10-9-2018 < SGT Report 77 665 words
 

by Karl Denninger, Market Ticker:


Consider this situation.


Someone who is basically homebound. They do not drive and they’re in poor enough physical condition that they’re unable, or unwilling, to walk the mile or mile and a half to a store. Someone else in the household thus brings basically everything into the residence that is consumed.


Said person is a raging alcoholic and/or drug abuser — indeed the reason they’re homebound is that their liver looks like a walnut, they have congestive heart failure and more.



They will and do consume their financial resources at a voracious rate to continue said habit even to the exclusion of being able to pay for food, legitimate medication, the power or water bill, but there’s a problem because they can’t magically make said drugs or booze appear in the place where they live, and thus where they consume them.


Someone has to physically buy and transport them, and in some cases supply the money to do so.


Now in the context of illegal drugs there have been cases where such persons have been charged with delivery (dealing), even though money didn’t change hands directly to them.  In many states “delivery” of a controlled substance doesn’t require compensation to change hands in order the crime to be committed.  I find all sorts of fault with that sort of charge in the first place on libertarian grounds since it is my considered opinion that “prohibited” or “controlled” drugs through law never works as intended and instead empowers criminal activity by dramatically raising the profit margin in such transactions.  But that’s an argument for another day.


No, I want to look at where prosecutors have in some cases and ought to in all cases look in terms of liability: Criminal charges for involuntary manslaughter.


Involuntary manslaughter is defined as killing another person unlawfully but unintentionally.


The unlawful part can be anywhere from through negligence (civilly unlawful) through low-level felonies (e.g.
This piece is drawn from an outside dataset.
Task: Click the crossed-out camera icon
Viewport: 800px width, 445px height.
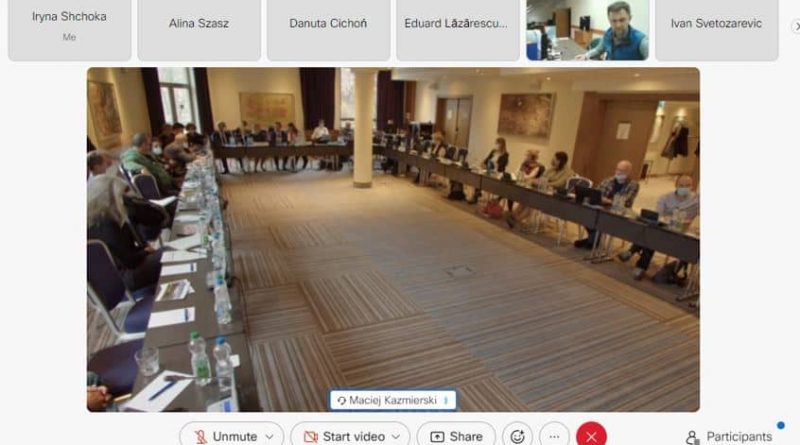Action: click(x=311, y=437)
DUI.)


The elements of the offense require (1) someone dies as a direct or indirect result of the person’s actions, (2) the act that led to the death was inherently dangerous or taken with reckless disregard and (3) the person who committed the act knew what they were doing was a threat to the life of another person.
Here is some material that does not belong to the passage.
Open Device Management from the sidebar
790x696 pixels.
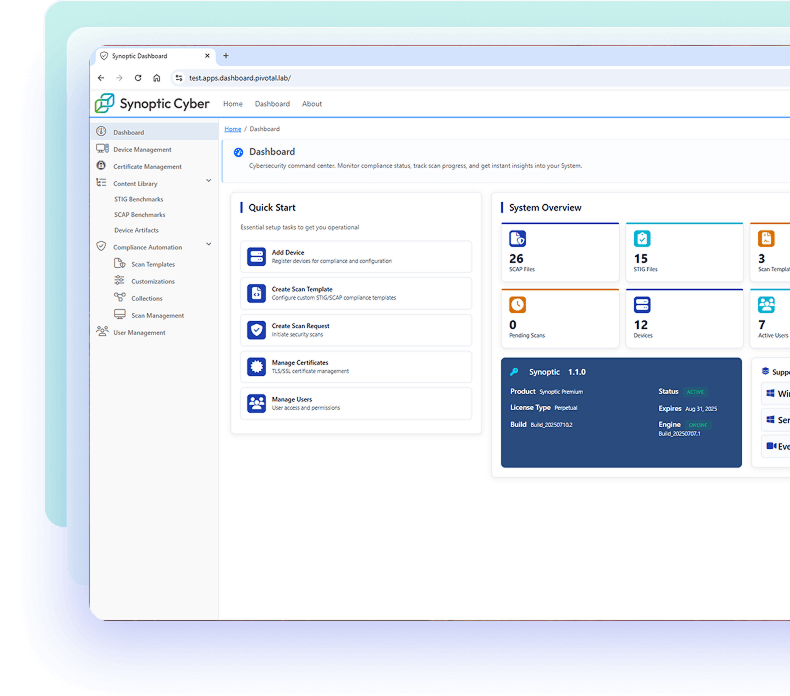coord(142,150)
Intentionally bringing drugs and/or booze into the household of a person who is a known, serious drug abuser and by trivial, casual observation of their physical condition it is clear they are medically unstable with full intention and knowledge that they will consume them in extreme quantity, especially when said delivery occurs on a repetitive, indeed daily or nearly-daily basis, damn well meets that set of tests.


A person who drives drunk doesn’t intend to kill someone.  But they know their actions are dangerous and a threat to other people and they do so with reckless disregard.  If someone is hit and killed then the third requirement is met.
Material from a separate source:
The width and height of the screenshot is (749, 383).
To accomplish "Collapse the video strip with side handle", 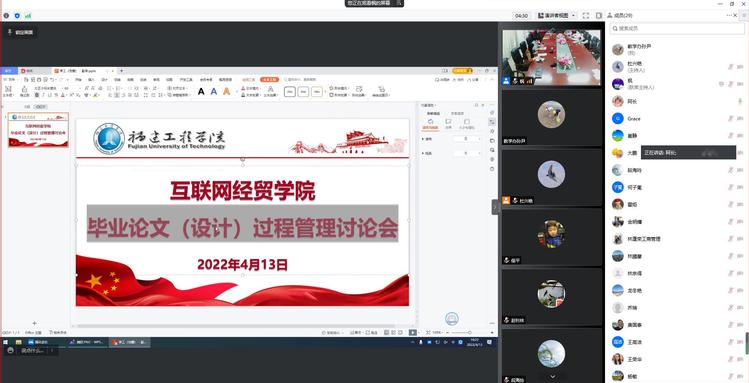I will (495, 207).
Likewise someone who brings booze or drugs, especially if that booze or drugs are paid for by the person to whom they are given and then consumed, or through an act where the funds to buy them are acquired through deceit or fraud has quite-clearly taken the action with reckless disregard and the person so-furnishing knows damn well that the act threatens the life of the person to whom the substances are then given or made accessible.


An utterly huge percentage of people who manage to kill themselves through drug or alcohol abuse find themselves in a position where they’re physically unable to source their own drugs or booze long before the fatal incident occurs.  In most cases we are not talking days or weeks but rather months or years — even decades — of advance knowledge and warning.  But for the willing actions of others who in many if not nearly all cases are damn well aware of the severely compromised medical state of the abuser to continue to obtain a supply of said substances to abuse, whether legal or not, said person would not die as you can’t drink liquor or abuse drugs you do not physically possess.